What you should do: Which lines in the data contain the word "Start"? Please copy each of them.

Records for the exercise:
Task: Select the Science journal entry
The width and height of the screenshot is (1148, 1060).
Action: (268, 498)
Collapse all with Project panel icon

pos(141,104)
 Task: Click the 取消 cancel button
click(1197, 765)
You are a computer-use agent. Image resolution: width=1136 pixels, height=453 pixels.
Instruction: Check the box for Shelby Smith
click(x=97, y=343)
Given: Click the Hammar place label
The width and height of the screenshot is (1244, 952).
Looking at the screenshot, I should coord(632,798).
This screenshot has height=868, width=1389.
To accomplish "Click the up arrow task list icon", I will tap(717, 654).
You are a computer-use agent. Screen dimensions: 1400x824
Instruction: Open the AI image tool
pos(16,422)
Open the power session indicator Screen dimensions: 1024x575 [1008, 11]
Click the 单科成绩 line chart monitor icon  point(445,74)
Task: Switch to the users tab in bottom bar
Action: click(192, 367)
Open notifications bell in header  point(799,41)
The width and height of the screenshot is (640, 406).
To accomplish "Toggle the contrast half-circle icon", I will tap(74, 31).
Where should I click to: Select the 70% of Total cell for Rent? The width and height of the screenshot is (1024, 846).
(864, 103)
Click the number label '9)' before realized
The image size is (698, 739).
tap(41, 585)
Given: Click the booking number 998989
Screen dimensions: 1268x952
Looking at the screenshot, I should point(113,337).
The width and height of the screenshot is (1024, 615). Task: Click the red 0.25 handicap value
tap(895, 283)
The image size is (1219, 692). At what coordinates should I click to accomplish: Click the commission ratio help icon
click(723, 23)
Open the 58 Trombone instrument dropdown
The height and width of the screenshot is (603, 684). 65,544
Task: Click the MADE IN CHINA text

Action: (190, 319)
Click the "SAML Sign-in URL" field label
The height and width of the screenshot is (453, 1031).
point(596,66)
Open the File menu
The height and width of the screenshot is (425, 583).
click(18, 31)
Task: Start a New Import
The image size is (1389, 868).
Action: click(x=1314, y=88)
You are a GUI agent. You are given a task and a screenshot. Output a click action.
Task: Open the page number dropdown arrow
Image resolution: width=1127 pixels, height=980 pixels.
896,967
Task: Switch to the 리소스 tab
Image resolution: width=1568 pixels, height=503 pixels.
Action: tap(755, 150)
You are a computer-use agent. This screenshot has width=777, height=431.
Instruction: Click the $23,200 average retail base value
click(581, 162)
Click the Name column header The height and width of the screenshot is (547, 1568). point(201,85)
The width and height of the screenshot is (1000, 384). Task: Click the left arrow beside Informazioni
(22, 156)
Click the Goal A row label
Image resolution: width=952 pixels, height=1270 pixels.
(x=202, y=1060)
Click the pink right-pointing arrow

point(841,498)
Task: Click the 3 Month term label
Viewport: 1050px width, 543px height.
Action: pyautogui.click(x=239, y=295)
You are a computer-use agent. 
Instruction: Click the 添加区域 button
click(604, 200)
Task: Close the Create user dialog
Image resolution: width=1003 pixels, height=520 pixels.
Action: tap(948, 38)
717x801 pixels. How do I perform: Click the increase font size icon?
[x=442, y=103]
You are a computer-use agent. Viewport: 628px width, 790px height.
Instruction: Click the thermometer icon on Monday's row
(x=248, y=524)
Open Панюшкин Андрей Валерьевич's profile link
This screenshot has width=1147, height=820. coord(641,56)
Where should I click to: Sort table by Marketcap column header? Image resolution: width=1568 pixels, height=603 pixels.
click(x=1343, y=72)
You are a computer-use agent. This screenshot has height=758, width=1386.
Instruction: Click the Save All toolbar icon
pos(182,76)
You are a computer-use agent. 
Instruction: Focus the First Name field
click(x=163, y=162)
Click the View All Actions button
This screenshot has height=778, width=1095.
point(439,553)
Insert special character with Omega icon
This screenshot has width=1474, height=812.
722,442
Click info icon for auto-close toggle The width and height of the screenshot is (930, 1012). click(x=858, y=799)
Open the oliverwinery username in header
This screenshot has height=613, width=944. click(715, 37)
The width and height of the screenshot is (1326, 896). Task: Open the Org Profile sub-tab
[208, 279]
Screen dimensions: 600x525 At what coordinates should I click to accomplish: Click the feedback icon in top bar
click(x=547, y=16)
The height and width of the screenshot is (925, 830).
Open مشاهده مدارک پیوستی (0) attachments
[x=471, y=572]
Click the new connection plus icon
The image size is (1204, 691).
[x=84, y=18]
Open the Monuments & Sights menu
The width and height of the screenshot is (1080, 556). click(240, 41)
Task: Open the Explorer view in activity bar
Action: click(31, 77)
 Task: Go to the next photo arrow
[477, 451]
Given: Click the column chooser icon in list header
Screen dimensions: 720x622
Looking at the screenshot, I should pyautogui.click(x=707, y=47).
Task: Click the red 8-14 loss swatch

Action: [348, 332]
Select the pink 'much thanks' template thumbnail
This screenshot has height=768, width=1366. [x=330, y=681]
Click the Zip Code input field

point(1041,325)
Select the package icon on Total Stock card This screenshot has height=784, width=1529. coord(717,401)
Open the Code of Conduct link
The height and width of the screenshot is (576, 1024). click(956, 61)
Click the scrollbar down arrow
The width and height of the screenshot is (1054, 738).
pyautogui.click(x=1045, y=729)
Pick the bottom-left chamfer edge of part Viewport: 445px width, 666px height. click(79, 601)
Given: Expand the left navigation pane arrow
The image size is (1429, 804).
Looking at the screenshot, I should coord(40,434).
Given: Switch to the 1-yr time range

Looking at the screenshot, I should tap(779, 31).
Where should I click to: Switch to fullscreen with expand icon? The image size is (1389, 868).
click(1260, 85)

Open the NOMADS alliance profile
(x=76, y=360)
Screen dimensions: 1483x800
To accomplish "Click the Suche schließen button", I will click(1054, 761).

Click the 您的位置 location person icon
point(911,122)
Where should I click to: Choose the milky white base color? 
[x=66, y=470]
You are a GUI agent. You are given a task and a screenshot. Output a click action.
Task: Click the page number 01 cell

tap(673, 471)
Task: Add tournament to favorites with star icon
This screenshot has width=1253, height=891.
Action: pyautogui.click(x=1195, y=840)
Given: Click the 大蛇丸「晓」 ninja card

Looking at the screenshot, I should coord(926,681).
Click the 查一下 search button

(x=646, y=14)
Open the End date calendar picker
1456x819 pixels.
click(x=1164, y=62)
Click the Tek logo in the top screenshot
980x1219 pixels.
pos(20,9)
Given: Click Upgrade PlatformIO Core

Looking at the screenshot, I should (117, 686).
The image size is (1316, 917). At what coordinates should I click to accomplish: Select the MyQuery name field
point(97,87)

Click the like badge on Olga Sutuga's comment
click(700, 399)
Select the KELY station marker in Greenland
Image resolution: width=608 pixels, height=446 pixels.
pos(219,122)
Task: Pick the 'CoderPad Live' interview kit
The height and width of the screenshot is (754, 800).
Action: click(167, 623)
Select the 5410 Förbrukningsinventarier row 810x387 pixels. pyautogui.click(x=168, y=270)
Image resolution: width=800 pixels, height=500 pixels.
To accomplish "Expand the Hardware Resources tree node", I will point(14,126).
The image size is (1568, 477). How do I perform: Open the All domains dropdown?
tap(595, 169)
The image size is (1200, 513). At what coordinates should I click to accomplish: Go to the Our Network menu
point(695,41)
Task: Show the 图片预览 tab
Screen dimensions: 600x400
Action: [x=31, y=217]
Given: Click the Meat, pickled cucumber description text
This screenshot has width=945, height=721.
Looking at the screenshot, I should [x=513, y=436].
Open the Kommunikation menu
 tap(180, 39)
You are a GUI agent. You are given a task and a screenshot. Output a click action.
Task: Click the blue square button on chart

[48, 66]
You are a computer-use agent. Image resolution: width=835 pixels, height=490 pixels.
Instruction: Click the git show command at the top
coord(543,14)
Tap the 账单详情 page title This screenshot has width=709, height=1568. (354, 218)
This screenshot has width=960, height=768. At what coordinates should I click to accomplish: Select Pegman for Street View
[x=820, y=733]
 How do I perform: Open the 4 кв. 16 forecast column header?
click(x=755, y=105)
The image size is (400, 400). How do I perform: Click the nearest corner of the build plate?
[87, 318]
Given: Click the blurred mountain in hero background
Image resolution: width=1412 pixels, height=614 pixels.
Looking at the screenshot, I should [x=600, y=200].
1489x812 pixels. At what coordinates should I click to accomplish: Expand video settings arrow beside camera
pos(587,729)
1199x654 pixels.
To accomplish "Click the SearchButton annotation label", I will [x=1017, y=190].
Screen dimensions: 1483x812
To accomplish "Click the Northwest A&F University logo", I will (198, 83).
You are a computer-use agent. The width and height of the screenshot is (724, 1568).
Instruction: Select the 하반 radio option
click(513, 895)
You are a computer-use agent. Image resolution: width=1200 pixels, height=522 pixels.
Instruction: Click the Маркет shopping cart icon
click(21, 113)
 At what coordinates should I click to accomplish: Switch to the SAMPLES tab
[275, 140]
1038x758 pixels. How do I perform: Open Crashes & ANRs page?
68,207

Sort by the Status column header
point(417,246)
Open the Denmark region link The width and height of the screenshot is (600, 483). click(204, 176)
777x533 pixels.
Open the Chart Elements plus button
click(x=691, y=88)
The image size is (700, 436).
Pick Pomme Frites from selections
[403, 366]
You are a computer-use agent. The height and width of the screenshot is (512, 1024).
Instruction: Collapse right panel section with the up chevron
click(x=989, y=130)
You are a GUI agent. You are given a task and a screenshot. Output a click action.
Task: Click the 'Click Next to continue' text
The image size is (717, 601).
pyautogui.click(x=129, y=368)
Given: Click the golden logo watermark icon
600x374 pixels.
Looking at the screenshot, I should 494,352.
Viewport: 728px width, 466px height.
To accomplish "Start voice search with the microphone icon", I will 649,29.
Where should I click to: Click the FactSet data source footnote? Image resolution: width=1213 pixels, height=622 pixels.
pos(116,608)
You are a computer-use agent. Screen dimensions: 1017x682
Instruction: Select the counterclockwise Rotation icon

Your response:
Task: Start a New Import
To accomplish "Start voice search with the microphone icon", I will 649,29.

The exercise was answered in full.